Budget Deficits (Expenses Exceed Revenues)
Read this section to learn about revenues and expenses in the federal budget. In the year of an election, the candidates promise to reduce government spending. Usually, this does not happen. The yearly deficit continues to add to the national debt. Some U.S. citizens think that government spending helps the economy grow. Others believe that government spending comes out of the hands of consumers and business owners, thereby slowing growth. After you read, write a paragraph that expresses your thoughts on this argument.
The other economic tool used by the government is fiscal policy, its program of taxation and spending. By cutting taxes or by increasing spending, the government can stimulate the economy. Look again at Exhibit 1.6. The more government buys from businesses, the greater the business revenues and output. Likewise, if consumers or businesses have to pay less in taxes, they will have more income to spend for goods and services. Tax policies in the United States therefore affect business decisions. High corporate taxes can make it harder for U.S. firms to compete with companies in countries with lower taxes. As a result, companies may choose to locate facilities overseas to reduce their tax burden.
Nobody likes to pay taxes, although we grudgingly accept that we have to. Although most U.S. citizens complain that they are overtaxed, we pay lower taxes per capita (per person) than citizens in many countries similar to ours. In addition, our taxes represent a lower percentage of gross income and GDP compared to most countries.
Taxes are, of course, the major source of revenue for our government. Every year, the president prepares a budget for the coming year based upon estimated revenues and expenditures. Congress receives the president's report and recommendations and then, typically, debates and analyzes the proposed budget for several months. The president's original proposal is always modified in numerous ways. Exhibit 1.9 shows the sources of revenue and expenses for the U.S. budget.
Exhibit 1.9 Revenues and Expenses for the Federal Budget
Whereas fiscal policy has a major impact on business and consumers, continual increases in government spending raises another important issue. When government takes more money from business and consumers (the private sector), a phenomenon known as crowding out occurs.
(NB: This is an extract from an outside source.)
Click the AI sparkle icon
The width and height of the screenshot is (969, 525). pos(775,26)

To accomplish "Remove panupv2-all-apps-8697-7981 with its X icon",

Here are three examples of crowding out:
- The government spends more on public libraries, and individuals buy fewer books at bookstores.
- The government spends more on public education, and individuals spend less on private education.
- The government spends more on public transportation, and individuals spend less on private transportation.
In other words, government spending is crowding out private spending.
If the government spends more for programs (social services, education, defense) than it collects in taxes, the result is a federal budget deficit. To balance the budget, the government can cut its spending, increase taxes, or do some combination of the two. When it cannot balance the budget, the government must make up any shortfalls by borrowing (just like any business or household).
In 1998, for the first time in a generation, there was a federal budget surplus (revenue exceeding spending) of about $71 billion. That budget surplus was short lived, however. By 2005, the deficit was more than $318 billion. In the fiscal year of 2009, the federal deficit was at an all-time high of more than $1.413 trillion. Six years later, at the end of the 2015 fiscal year, the deficit decreased to $438 billion. The U.S. government has run budget deficits for many years. The accumulated total of these past deficits is the national debt, which now amounts to about $19.8 trillion, or about $61,072 for every man, woman, and child in the United States. Total interest on the debt is more than $2.5 trillion a year. To cover the deficit, the U.S. government borrows money from people and businesses in the form of Treasury bills, Treasury notes, and Treasury bonds. These are federal IOUs that pay interest to their owners.
The national debt is an emotional issue debated not only in the halls of Congress, but by the public as well. Some believe that deficits contribute to economic growth, high employment, and price stability. Others have the following reservations about such a high national debt:
- Not Everyone Holds the Debt: The government is very conscious of who actually bears the burden of the national debt and keeps track of who holds what bonds. If only the rich were bondholders, then they alone would receive the interest payments and could end up receiving more in interest than they paid in taxes. In the meantime, poorer people, who held no bonds, would end up paying taxes that would be transferred to the rich as interest, making the debt an unfair burden to them. At times, therefore, the government has instructed commercial banks to reduce their total debt by divesting some of their bond holdings. That's also why the Treasury created savings bonds. Because these bonds are issued in relatively small denominations, they allow more people to buy and hold government debt.
- It Crowds Out Private Investment: The national debt also affects private investment. If the government raises the interest rate on bonds to be able to sell them, it forces private businesses, whose corporate bonds (long-term debt obligations issued by a company) compete with government bonds for investor dollars, to raise rates on their bonds to stay competitive. In other words, selling government debt to finance government spending makes it more costly for private industry to finance its own investment. As a result, government debt may end up crowding out private investment and slowing economic growth in the private sector.